Task requirements
Please repeat, precisely as written, only the lines from the one containing "Given: Focus the" through the last line of the records below, pictures omitted.

Stored records

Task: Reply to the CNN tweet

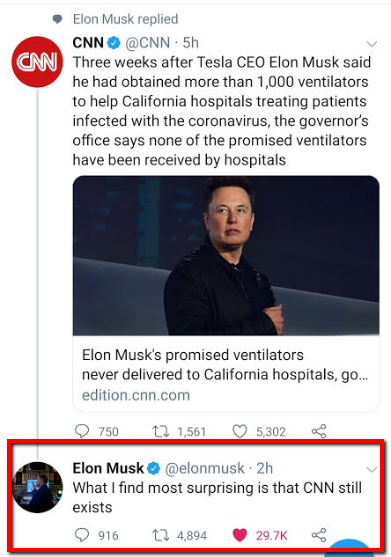Action: [x=82, y=431]
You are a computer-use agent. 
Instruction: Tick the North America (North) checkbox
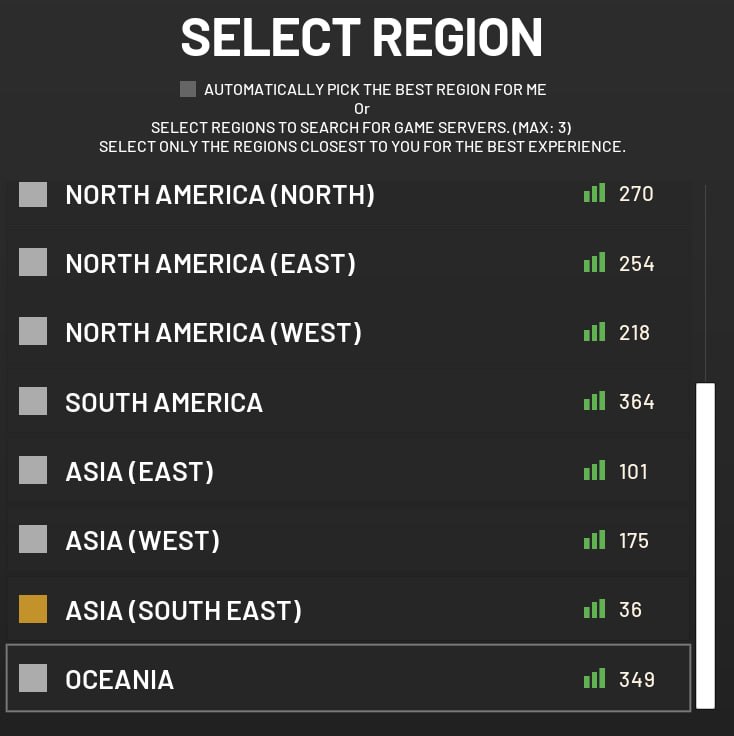click(33, 194)
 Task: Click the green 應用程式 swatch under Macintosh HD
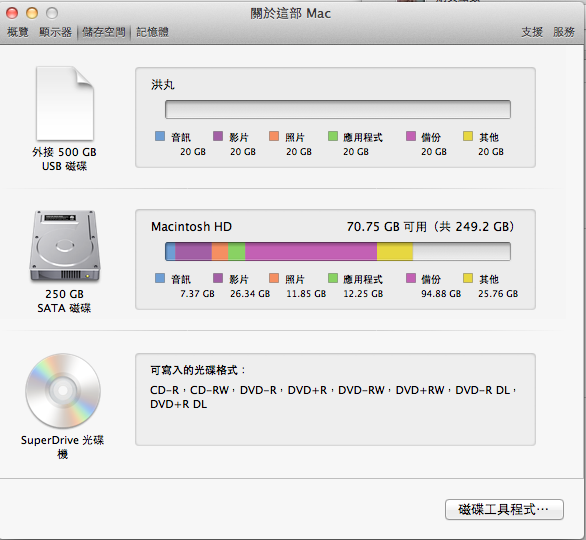click(333, 278)
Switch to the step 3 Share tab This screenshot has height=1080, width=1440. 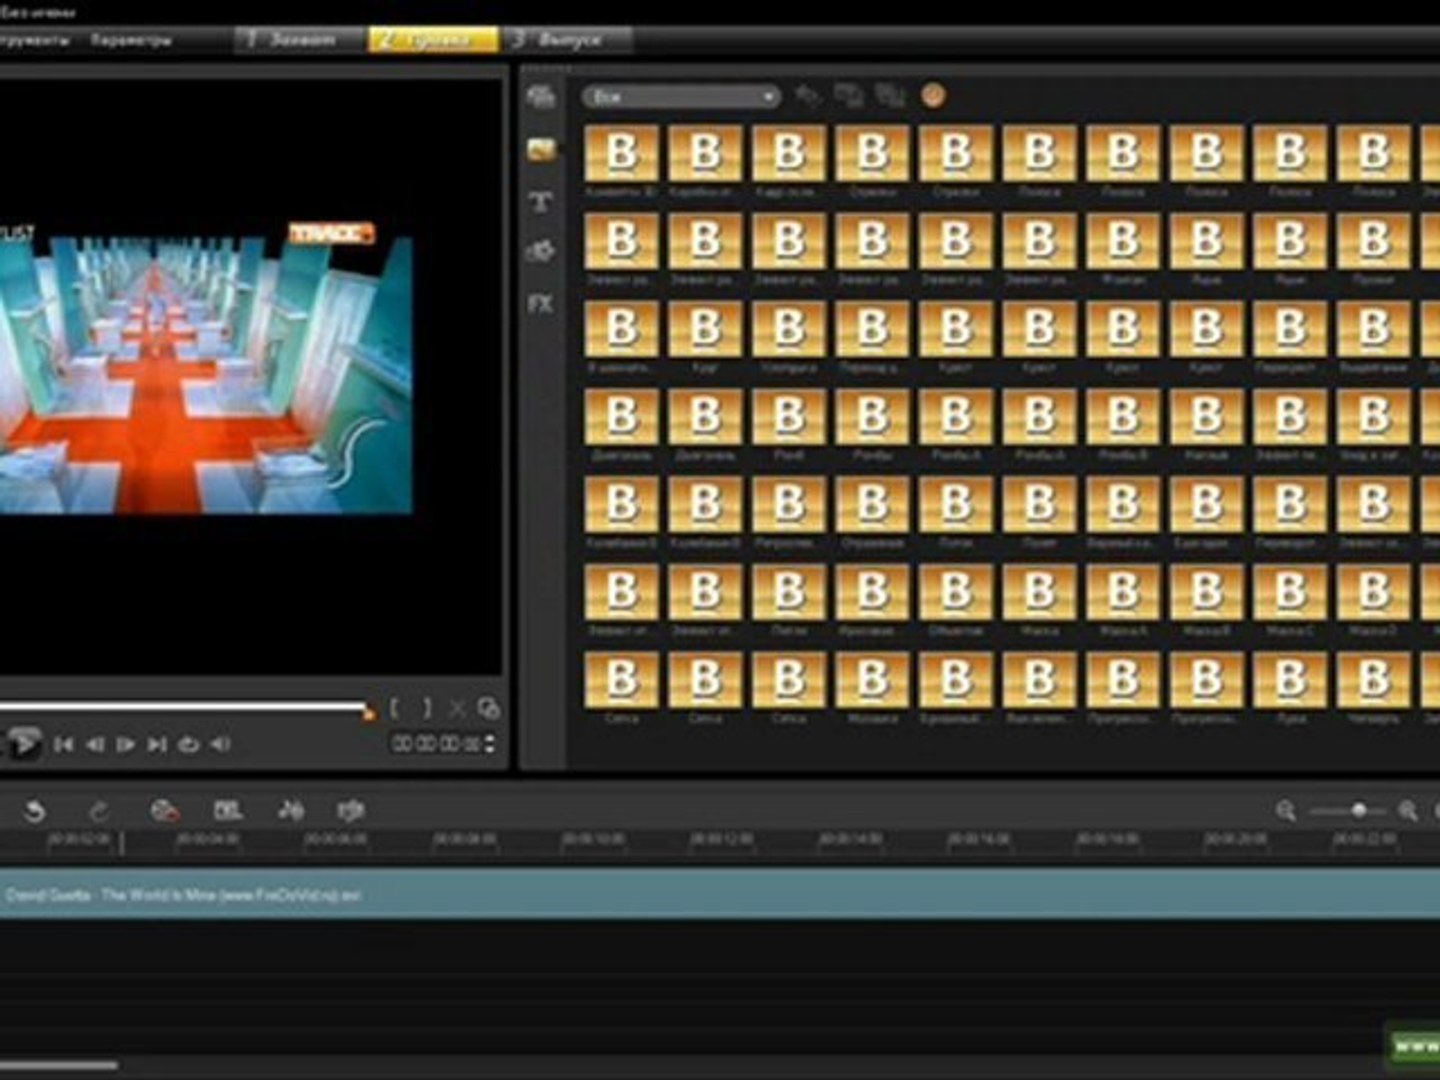(567, 40)
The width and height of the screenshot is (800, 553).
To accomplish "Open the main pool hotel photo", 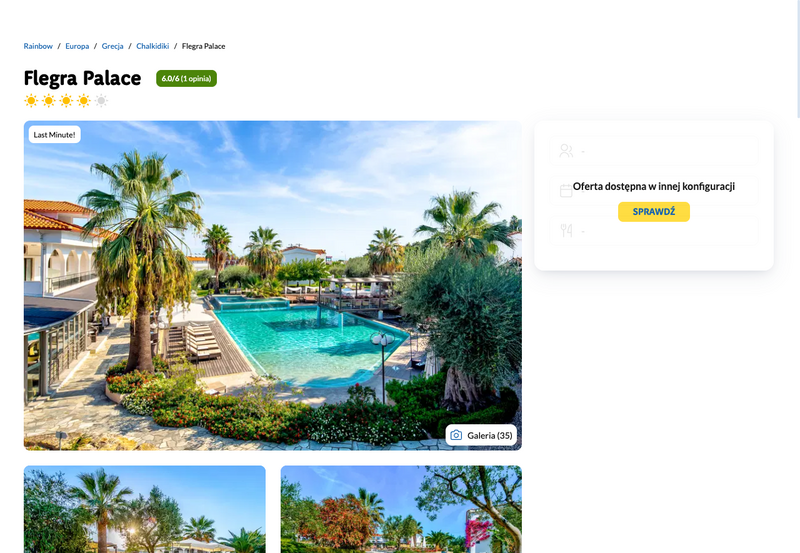I will click(272, 285).
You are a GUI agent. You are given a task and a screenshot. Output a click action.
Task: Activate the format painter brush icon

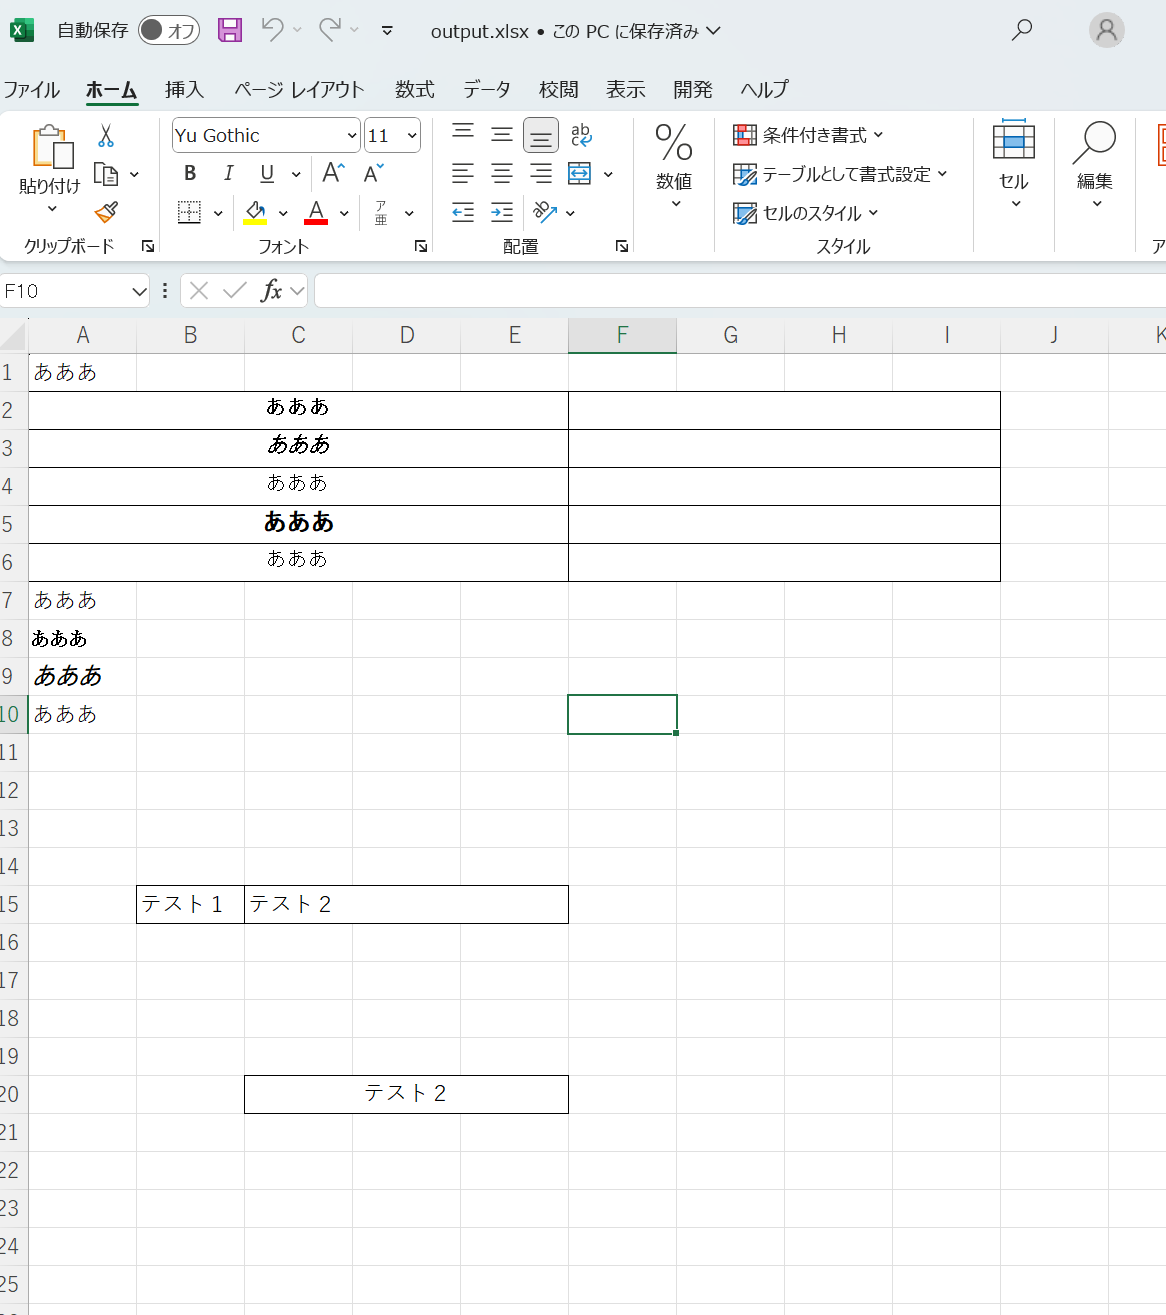[106, 213]
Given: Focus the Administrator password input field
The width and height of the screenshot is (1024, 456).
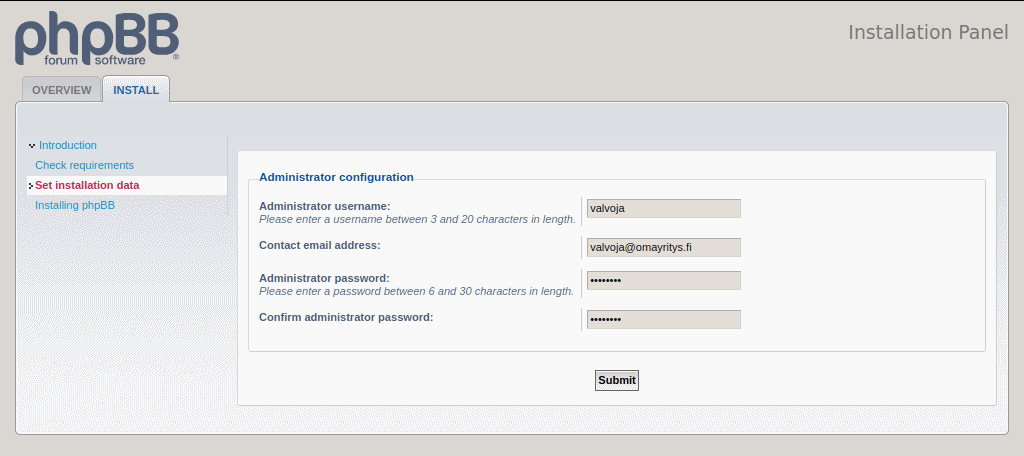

Result of the task
Given: Focus the Administrator password input field
The width and height of the screenshot is (1024, 456).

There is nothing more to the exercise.